Pada sabtu malam minggu tanggal tiga belas bulan enam tahun dua ribu dua puluh saya menonton acara Rosi siaran ulang di Kompas TV.
Di sana sebagai pembawa acara adalah kak Rosiana Silalahi dengan bintang tamu bapak Fadjroel Rahman dan bapak Rocky Gerung. Keduanya pernah menjadi aktivis pro demokrasi saat pemerintahan orde baru. Tapi kedua bapak tersebut berbeda jalan hidup.
Rahman menjadi pendukung Presiden Jokowi dengan tugas sebagai juru bicara Presiden Republik Indonesia ke tujuh. Sedangkan Rocky Gerung berfungsi sebagai aktivis anti pemerintah.
Bagi Rocky Gerung pemerintahan Indonesia yang di pimpin Bapak Jokowi selalu salah dari berbagai sudut pandang. Seperti masalah tentang proyek infrastruktur yang ngawur karena memakan banyak ongkos negara padahal lebih baik di berikan kepada rakyat miskin.
Bahkan Rocky Gerung juga memvonis Bapak Presiden Jokowi telah melakukan pelarangan kebebas ekspresi dengan menangkap para aktivis anti pemerintah.

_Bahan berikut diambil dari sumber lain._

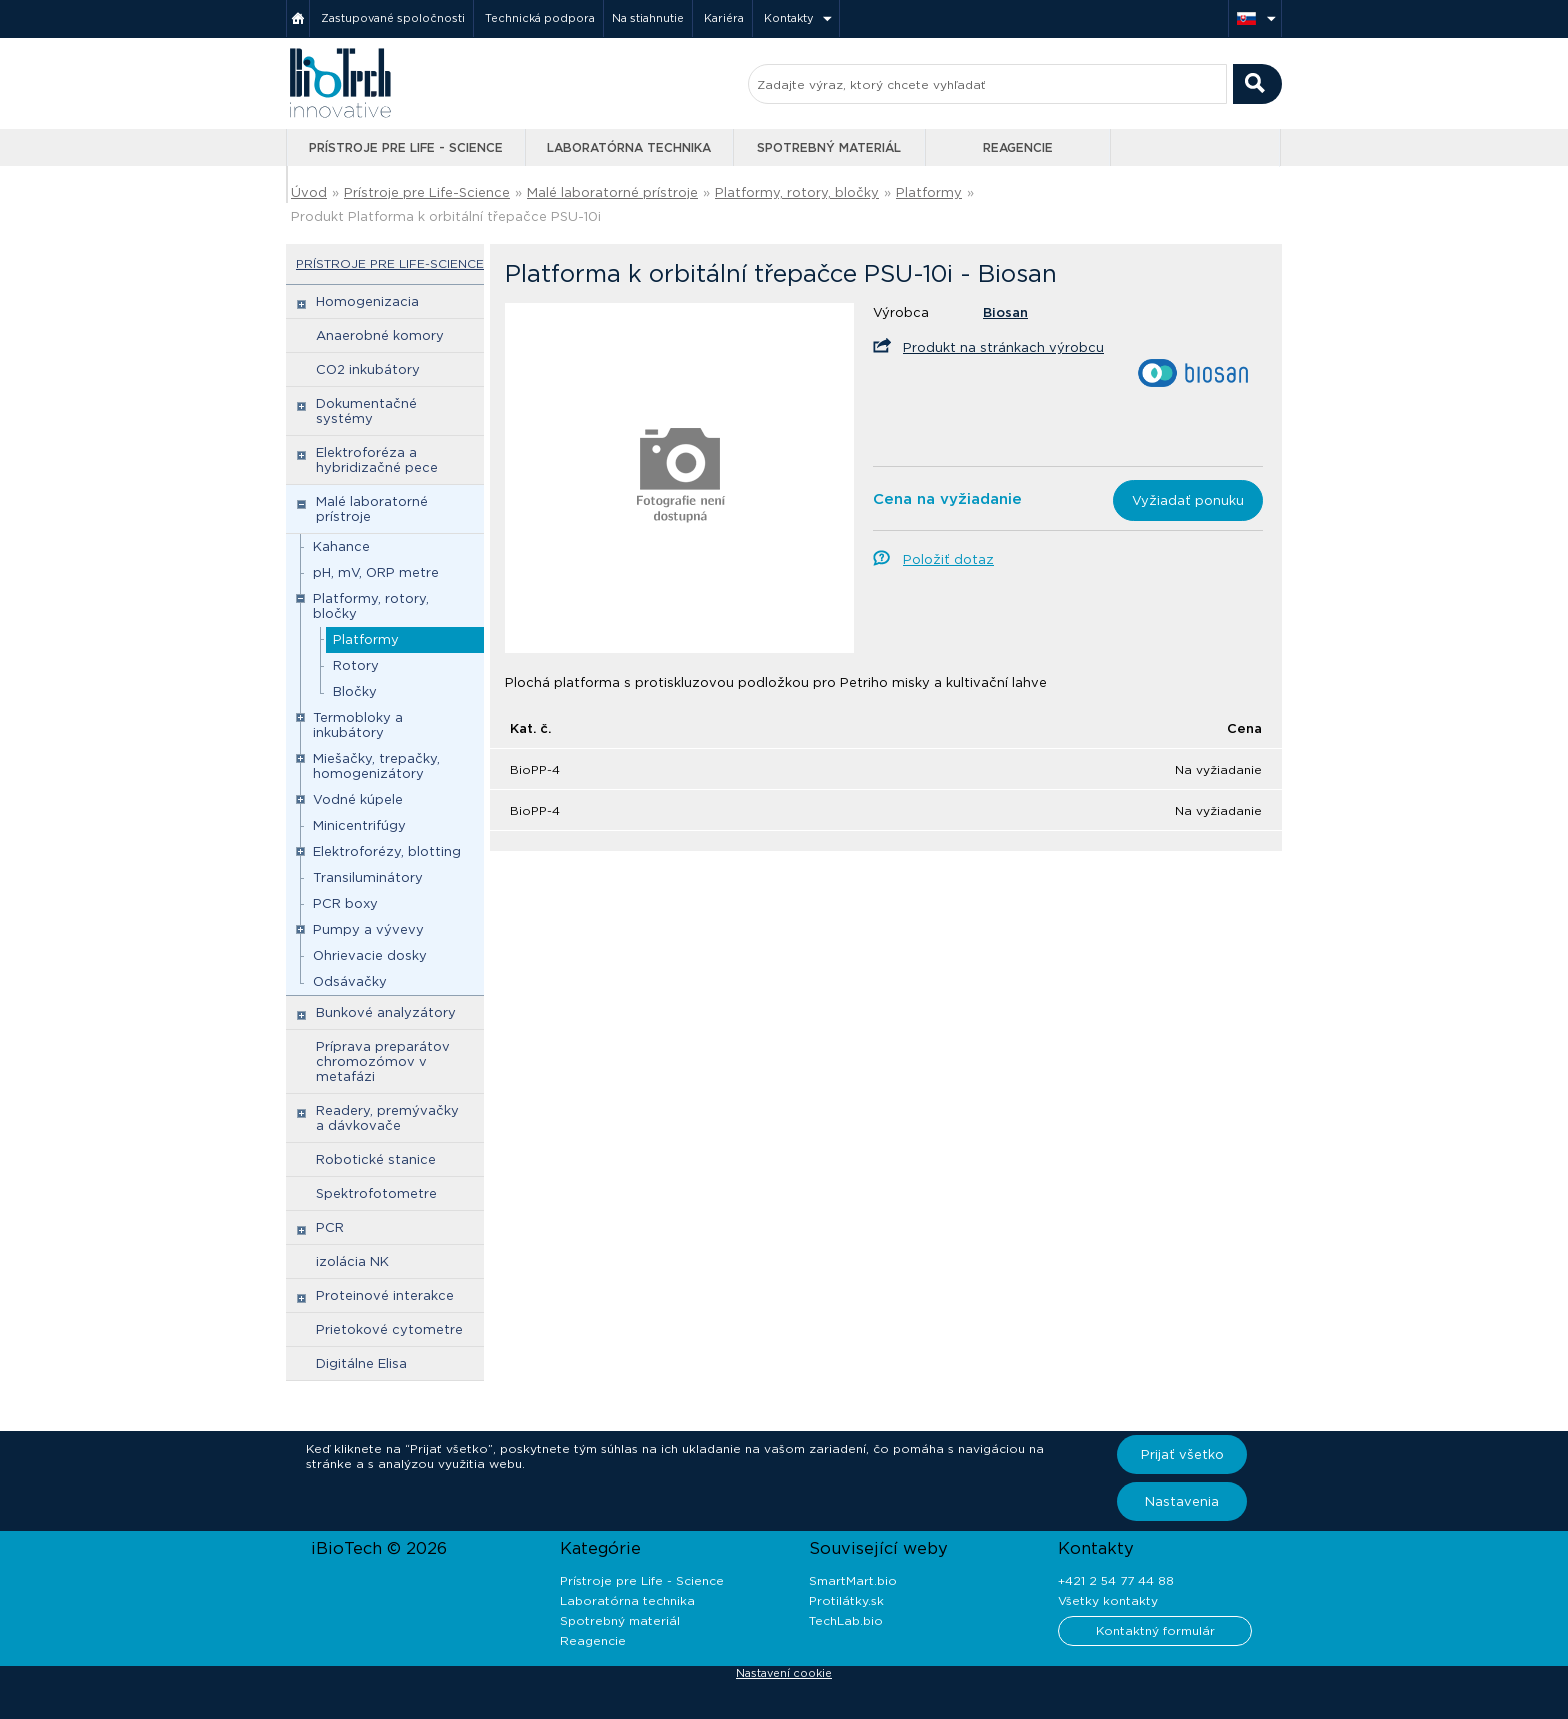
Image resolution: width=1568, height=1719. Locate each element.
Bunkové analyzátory (386, 1012)
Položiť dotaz (948, 559)
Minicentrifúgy (359, 825)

Untuk orang yang sepaham dengan sikap Rocky Gerung maka mereka mendukung tindakan seorang pengajar ilmu filsafat yang pernah menjadi dosen di Universitas Indonesia.
Lalu untuk orang yang berbeda pemikiran dengan Rocky Gerung maka sikap dosen ilmu filsafat itu ada suatu kekeliruan dalam pemikiran.
Pada acara tersebut Rocky Gerung menginginkan agar buzzer politik istana di bubarkan karena hanya sebagai pembela penguasa yang jahat.
Kemudian ada usulan dari pendiri lembaga swadaya masyarakat institut Setara itu agar Presiden Jokowi bisa membuktikan bahwa ada niat baik untuk melindungi kebebasan ekspresi dengan cara membolehkan para mahasiswa untuk mencaci maki Presiden.
Saya merasa aneh dengan usulan dosen ilmu filsafat tersebut. Karena tindakan seperti itu tidak perlu terjadi di sebabkan dunia kampus berbeda jauh dengan dunia penjahat jalanan.
Di kampus di ajarkan cara tentang penyampaian pendapat secara elegan karena warga kampus adalah kaum terdidik di sekolah tinggi dan mendapatkan wawasan yang luas.